- Genre: Comedy drama; Drama;
- Created by: Vipul D. Shah
- Written by: Hemant Kewani; Rohit Malhotra; Devang Kakkar; Ghazala Nargis;
- Directed by: Kedar Shinde
- Creative director: Hemant Kewani
- Starring: Jazzy Ballerini; Mishkat Varma; Kanchan Gupta;
- Theme music composer: Puneet Dixit
- Country of origin: India
- Original language: Hindi
- No. of seasons: 1
- No. of episodes: 109

Production
- Executive producers: Rishabh Sharma; Tony Singh;
- Camera setup: Multi-camera
- Running time: 20-22 minutes
- Production company: Optimystix Entertainment

Original release
- Network: StarPlus
- Release: 4 July – 1 November 2022

= Anandibaa Aur Emily =

Indian soap opera

Anandibaa Aur Emily is an Indian Hindi-language comedy drama television serial created by Vipul D. Shah under Optimystix Entertainment. Starring Jazzi Ballerini, Mishkat Varma, and Kanchan Gupta, it premiered on 4 July 2022 on StarPlus and digitally streams on Disney+ Hotstar. Set in Gondal, the series started off as a humorous and wholesome exploration through the saas-bahu trope, driven by Emily being a foreigner, of various Indian family dynamics. The show aired its last episode on 1 November 2022.

==Premise==
The show revolves around Emily, a Western daughter-in-law married to Aarav, and Anandibaa, a matriarch and social leader, who is initially not receptive to the reality of her son's marriage. Living in Gondal, Aarav has had dreams of moving to America, whereas Emily has had wishes of settling in India. Through a closely known connection, their paths fatefully collide, depicting how Emily may or may not meld into the stereotype of the perfect Indian family.

==Cast==
===Main===
- Jazzy Ballerini as Emily Andrews Sanghani: A purposeful American woman seeking Indian culture and family, wife to Aarav.
- Kanchan Gupta as Anandibaa Sanghani: Gondal's fiercely moral and traditionalist society leader, mother to Aarav.
- Mishkat Varma as Aarav Sanghani: A jobless aspirant of Western success and husband to Emily.

===Recurring===
- Dhaval Barbhaya as Aagya Sanghani: Meek and mannered husband to Gunjan and son to Anandi.
- Shruti Rawat as Gunjan Sanghani: Beguiling daughter-in-law of the house, wife to Aagya and mother to a son.
- Shweta Rajput as Pinky: Airhead seeking her dreamboat Aarav and little sister to Gunjan.
- Ojas Rawal as Gulabdas: Religiously devoted and spoiled husband to Kanchan.
- Shruti Gholap as Kanchan: Benevolent minded wife to Gulabdas.
- Manav Soneji as Jaman: Local hotel owner and close friend to Aarav.
- Atharv Sharma as Tenny Sanghani: Gunjan's son
- Mansi Thakkar as Payal: Equally unique like her brother, Gulabdas.
- Miloni Kapadia as Riddhi: Aarav's friend
- Krishnakant Singh Bundela as Panditji

===Guest===
- Apara Mehta as Jaibala
- Meghan Jadhav as Krishna
- Nimisha Vakharia as Kalandi: Anandibaa's older sister

==Production==
===Casting===
In an effort to find a suitable match and do justice with the character concept, a multitude of actresses were auditioned before British actress Jazzy Ballerini was cast as the lead mid-2021. After two months of language training, production cast the remaining co-stars and ensemble.

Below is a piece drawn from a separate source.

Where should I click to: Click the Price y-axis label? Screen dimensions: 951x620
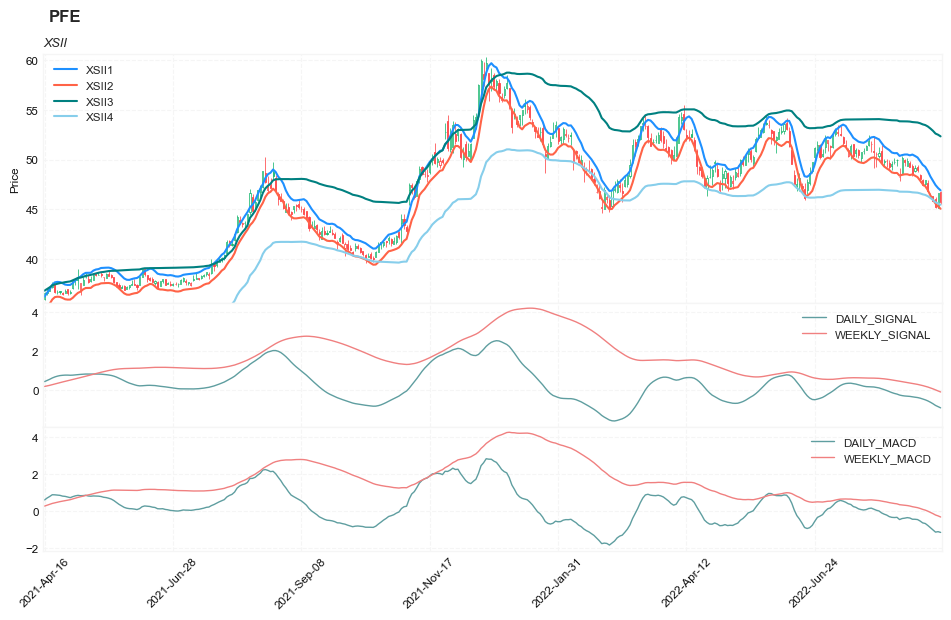[14, 181]
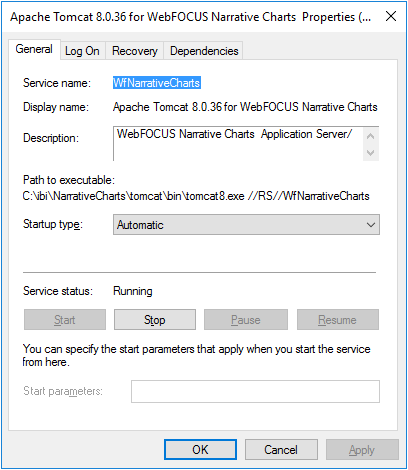
Task: Switch to the Dependencies tab
Action: pos(204,51)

Following the commencement of the series several stars have made guest appearances. In August 2022, Meghan Jadhav was brought on as Krishna for Janmashtami and the ensuing stories. As the narrative evolved, the series decisively shifted through genres, coinciding with changes to its ensemble and character depictions, departing from the original sitcom concept.

===Release===
Promotion of the series began in June 2022 with an initial release date set for 27 June 2022, replacing the short lived Yeh Jhuki Jhuki Si Nazar. The actual premiere date was pushed to 4 July 2022 while simultaneously being released on Disney+ Hotstar. Following the conclusion of the series, Banni Chow Home Delivery was rescheduled from prime time to take the early evening slot.

==Reception==
===Critical reception===
After the first episode, Pinkvilla offered a limited view, taking interest in the subtle humour and calling it a "much-needed breather", while also being skeptical of the 6:30pm debut time slot.